[Exercise brief]
Reproduce every line of the listing below exactly.

[The data]
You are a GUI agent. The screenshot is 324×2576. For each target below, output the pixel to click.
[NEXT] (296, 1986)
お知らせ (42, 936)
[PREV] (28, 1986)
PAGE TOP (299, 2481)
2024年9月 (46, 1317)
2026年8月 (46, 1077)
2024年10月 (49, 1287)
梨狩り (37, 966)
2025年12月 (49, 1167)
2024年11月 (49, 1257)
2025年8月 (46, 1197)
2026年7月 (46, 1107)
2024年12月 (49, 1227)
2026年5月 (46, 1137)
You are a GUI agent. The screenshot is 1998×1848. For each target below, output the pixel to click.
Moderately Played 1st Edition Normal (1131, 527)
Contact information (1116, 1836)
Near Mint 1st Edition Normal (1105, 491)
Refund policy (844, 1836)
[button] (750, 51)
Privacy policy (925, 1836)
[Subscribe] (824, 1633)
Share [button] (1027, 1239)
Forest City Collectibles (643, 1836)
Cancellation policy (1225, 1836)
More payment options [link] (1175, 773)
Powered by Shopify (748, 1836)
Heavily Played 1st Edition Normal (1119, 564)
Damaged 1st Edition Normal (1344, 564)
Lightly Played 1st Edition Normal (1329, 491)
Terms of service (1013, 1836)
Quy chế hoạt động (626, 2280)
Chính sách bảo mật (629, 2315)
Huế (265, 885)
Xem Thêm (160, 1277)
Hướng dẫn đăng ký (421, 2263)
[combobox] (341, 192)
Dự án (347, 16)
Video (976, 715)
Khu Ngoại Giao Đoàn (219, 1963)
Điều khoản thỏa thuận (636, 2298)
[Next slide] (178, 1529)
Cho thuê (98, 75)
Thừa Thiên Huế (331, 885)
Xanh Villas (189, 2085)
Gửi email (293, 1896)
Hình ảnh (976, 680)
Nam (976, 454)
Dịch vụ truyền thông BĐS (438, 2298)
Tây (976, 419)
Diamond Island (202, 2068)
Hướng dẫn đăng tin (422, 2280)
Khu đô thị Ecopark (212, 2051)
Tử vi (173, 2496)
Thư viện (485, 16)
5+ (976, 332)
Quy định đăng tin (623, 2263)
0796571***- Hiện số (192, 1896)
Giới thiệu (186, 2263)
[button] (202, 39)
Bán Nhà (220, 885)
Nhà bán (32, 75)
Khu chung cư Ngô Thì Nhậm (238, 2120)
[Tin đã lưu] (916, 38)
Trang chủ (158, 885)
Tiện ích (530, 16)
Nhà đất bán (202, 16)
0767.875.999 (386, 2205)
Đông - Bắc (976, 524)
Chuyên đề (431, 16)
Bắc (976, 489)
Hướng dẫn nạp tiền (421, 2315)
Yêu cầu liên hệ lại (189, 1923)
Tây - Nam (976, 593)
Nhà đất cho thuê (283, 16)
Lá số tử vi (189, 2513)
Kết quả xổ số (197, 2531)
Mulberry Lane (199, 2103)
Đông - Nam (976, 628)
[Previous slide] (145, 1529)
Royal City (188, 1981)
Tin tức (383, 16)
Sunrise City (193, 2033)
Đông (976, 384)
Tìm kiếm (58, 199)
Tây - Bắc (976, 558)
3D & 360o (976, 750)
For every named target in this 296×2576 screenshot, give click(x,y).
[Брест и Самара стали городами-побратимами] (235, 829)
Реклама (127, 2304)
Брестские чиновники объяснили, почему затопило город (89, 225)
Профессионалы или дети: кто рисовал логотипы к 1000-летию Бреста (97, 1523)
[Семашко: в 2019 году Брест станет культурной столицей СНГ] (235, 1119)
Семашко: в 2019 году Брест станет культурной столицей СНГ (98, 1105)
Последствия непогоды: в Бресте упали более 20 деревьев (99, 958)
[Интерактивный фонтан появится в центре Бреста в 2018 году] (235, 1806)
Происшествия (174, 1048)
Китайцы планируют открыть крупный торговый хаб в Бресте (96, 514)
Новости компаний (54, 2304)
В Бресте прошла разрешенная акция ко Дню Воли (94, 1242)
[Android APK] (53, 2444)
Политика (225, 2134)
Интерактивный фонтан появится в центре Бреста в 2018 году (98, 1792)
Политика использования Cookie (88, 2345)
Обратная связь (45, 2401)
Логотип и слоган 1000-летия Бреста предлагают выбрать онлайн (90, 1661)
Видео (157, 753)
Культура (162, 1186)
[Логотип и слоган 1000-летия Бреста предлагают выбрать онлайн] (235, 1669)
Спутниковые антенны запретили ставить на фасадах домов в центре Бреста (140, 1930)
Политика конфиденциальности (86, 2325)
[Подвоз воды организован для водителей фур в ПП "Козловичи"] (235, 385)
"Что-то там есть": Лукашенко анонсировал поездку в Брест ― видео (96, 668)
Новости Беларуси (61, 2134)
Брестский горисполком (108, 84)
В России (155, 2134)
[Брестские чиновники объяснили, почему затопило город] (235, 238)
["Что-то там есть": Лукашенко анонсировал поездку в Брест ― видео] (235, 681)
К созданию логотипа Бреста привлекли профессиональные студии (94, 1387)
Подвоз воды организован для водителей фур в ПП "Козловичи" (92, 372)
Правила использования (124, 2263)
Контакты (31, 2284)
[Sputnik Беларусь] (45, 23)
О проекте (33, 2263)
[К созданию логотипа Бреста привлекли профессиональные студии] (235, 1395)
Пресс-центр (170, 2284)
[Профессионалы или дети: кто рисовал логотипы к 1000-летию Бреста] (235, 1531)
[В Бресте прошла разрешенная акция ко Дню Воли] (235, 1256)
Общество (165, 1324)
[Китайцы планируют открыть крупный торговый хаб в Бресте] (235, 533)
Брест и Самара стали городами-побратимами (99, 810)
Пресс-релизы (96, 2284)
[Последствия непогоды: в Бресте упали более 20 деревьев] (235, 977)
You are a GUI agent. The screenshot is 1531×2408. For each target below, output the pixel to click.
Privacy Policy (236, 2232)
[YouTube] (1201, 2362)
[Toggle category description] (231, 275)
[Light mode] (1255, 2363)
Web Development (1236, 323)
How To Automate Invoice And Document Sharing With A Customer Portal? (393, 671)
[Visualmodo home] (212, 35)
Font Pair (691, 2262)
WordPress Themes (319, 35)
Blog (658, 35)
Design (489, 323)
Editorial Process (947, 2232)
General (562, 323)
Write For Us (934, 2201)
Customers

[Response area]
You are a GUI agent. The screenshot is 324×2576. For each target below, output the pixel to click.
[NEXT] (296, 1986)
お知らせ (42, 936)
[PREV] (28, 1986)
PAGE TOP (299, 2481)
2024年9月 (46, 1317)
2026年8月 (46, 1077)
2024年10月 (49, 1287)
梨狩り (37, 966)
2025年12月 (49, 1167)
2024年11月 (49, 1257)
2025年8月 (46, 1197)
2026年7月 (46, 1107)
2024年12月 (49, 1227)
2026年5月 (46, 1137)
You are a GUI agent. The screenshot is 1998×1848. For each target below, output the pixel to click.
Moderately Played 1st Edition Normal (1131, 527)
Contact information (1116, 1836)
Near Mint 1st Edition Normal (1105, 491)
Refund policy (844, 1836)
[button] (750, 51)
Privacy policy (925, 1836)
[Subscribe] (824, 1633)
Share [button] (1027, 1239)
Forest City Collectibles (643, 1836)
Cancellation policy (1225, 1836)
More payment options [link] (1175, 773)
Powered by Shopify (748, 1836)
Heavily Played 1st Edition Normal (1119, 564)
Damaged 1st Edition Normal (1344, 564)
Lightly Played 1st Edition Normal (1329, 491)
Terms of service (1013, 1836)
Quy chế hoạt động (626, 2280)
Chính sách bảo mật (629, 2315)
Huế (265, 885)
Xem Thêm (160, 1277)
Hướng dẫn đăng ký (421, 2263)
[combobox] (341, 192)
Dự án (347, 16)
Video (976, 715)
Khu Ngoại Giao Đoàn (219, 1963)
Điều khoản thỏa thuận (636, 2298)
[Next slide] (178, 1529)
Cho thuê (98, 75)
Thừa Thiên Huế (331, 885)
Xanh Villas (189, 2085)
Gửi email (293, 1896)
Hình ảnh (976, 680)
Nam (976, 454)
Dịch vụ truyền thông BĐS (438, 2298)
Tây (976, 419)
Diamond Island (202, 2068)
Hướng dẫn đăng tin (422, 2280)
Khu đô thị Ecopark (212, 2051)
Tử vi (173, 2496)
Thư viện (485, 16)
5+ (976, 332)
Quy định đăng tin (623, 2263)
0796571***- Hiện số (192, 1896)
Giới thiệu (186, 2263)
[button] (202, 39)
Bán Nhà (220, 885)
Nhà bán (32, 75)
Khu chung cư Ngô Thì Nhậm (238, 2120)
[Tin đã lưu] (916, 38)
Trang chủ (158, 885)
Tiện ích (530, 16)
Nhà đất bán (202, 16)
0767.875.999 (386, 2205)
Đông - Bắc (976, 524)
Chuyên đề (431, 16)
Bắc (976, 489)
Hướng dẫn nạp tiền (421, 2315)
Yêu cầu liên hệ lại (189, 1923)
Tây - Nam (976, 593)
Nhà đất cho thuê (283, 16)
Lá số tử vi (189, 2513)
Kết quả xổ số (197, 2531)
Mulberry Lane (199, 2103)
Đông - Nam (976, 628)
[Previous slide] (145, 1529)
Royal City (188, 1981)
Tin tức (383, 16)
Sunrise City (193, 2033)
Đông (976, 384)
Tìm kiếm (58, 199)
Tây - Bắc (976, 558)
3D & 360o (976, 750)
For every named target in this 296×2576 screenshot, give click(x,y).
[Брест и Самара стали городами-побратимами] (235, 829)
Реклама (127, 2304)
Брестские чиновники объяснили, почему затопило город (89, 225)
Профессионалы или дети: кто рисовал логотипы к 1000-летию Бреста (97, 1523)
[Семашко: в 2019 году Брест станет культурной столицей СНГ] (235, 1119)
Семашко: в 2019 году Брест станет культурной столицей СНГ (98, 1105)
Последствия непогоды: в Бресте упали более 20 деревьев (99, 958)
[Интерактивный фонтан появится в центре Бреста в 2018 году] (235, 1806)
Происшествия (174, 1048)
Китайцы планируют открыть крупный торговый хаб в Бресте (96, 514)
Новости компаний (54, 2304)
В Бресте прошла разрешенная акция ко Дню Воли (94, 1242)
[Android APK] (53, 2444)
Политика (225, 2134)
Интерактивный фонтан появится в центре Бреста в 2018 году (98, 1792)
Политика использования Cookie (88, 2345)
Обратная связь (45, 2401)
Логотип и слоган 1000-летия Бреста предлагают выбрать онлайн (90, 1661)
Видео (157, 753)
Культура (162, 1186)
[Логотип и слоган 1000-летия Бреста предлагают выбрать онлайн] (235, 1669)
Спутниковые антенны запретили ставить на фасадах домов в центре Бреста (140, 1930)
Политика конфиденциальности (86, 2325)
[Подвоз воды организован для водителей фур в ПП "Козловичи"] (235, 385)
"Что-то там есть": Лукашенко анонсировал поездку в Брест ― видео (96, 668)
Новости Беларуси (61, 2134)
Брестский горисполком (108, 84)
В России (155, 2134)
[Брестские чиновники объяснили, почему затопило город] (235, 238)
["Что-то там есть": Лукашенко анонсировал поездку в Брест ― видео] (235, 681)
К созданию логотипа Бреста привлекли профессиональные студии (94, 1387)
Подвоз воды организован для водителей фур в ПП "Козловичи" (92, 372)
Правила использования (124, 2263)
Контакты (31, 2284)
[Sputnik Беларусь] (45, 23)
О проекте (33, 2263)
[К созданию логотипа Бреста привлекли профессиональные студии] (235, 1395)
Пресс-центр (170, 2284)
[Профессионалы или дети: кто рисовал логотипы к 1000-летию Бреста] (235, 1531)
[В Бресте прошла разрешенная акция ко Дню Воли] (235, 1256)
Общество (165, 1324)
[Китайцы планируют открыть крупный торговый хаб в Бресте] (235, 533)
Брест и Самара стали городами-побратимами (99, 810)
Пресс-релизы (96, 2284)
[Последствия непогоды: в Бресте упали более 20 деревьев] (235, 977)
You are a GUI agent. The screenshot is 1531×2408. For each target below, output the pixel to click.
Privacy Policy (236, 2232)
[YouTube] (1201, 2362)
[Toggle category description] (231, 275)
[Light mode] (1255, 2363)
Web Development (1236, 323)
How To Automate Invoice And Document Sharing With A Customer Portal? (393, 671)
[Visualmodo home] (212, 35)
Font Pair (691, 2262)
WordPress Themes (319, 35)
Blog (658, 35)
Design (489, 323)
Editorial Process (947, 2232)
General (562, 323)
Write For Us (934, 2201)
Customers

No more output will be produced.